Input data:
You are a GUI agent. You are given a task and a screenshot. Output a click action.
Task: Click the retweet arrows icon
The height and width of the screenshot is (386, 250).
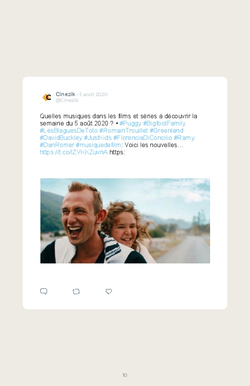[x=76, y=292]
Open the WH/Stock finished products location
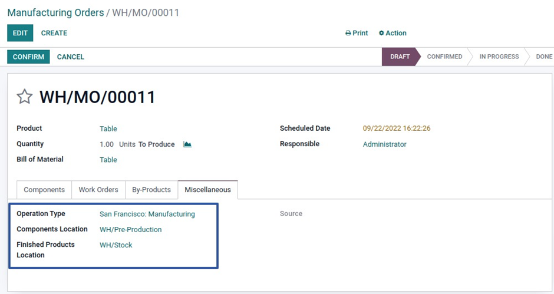Screen dimensions: 554x294 (x=116, y=245)
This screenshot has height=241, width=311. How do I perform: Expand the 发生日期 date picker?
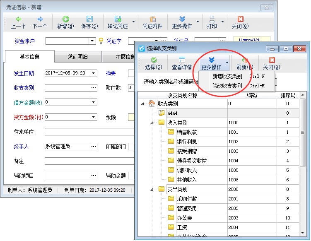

Work to complete:
Pictures do not go in the copy. Write out exactly the lines from the line containing "The height and" through the last line of the listing.

Expected answer:
The height and width of the screenshot is (386, 250).
[x=76, y=292]
Open the WH/Stock finished products location
Screen dimensions: 554x294 (x=116, y=245)
This screenshot has height=241, width=311. How do I perform: Expand the 发生日期 date picker?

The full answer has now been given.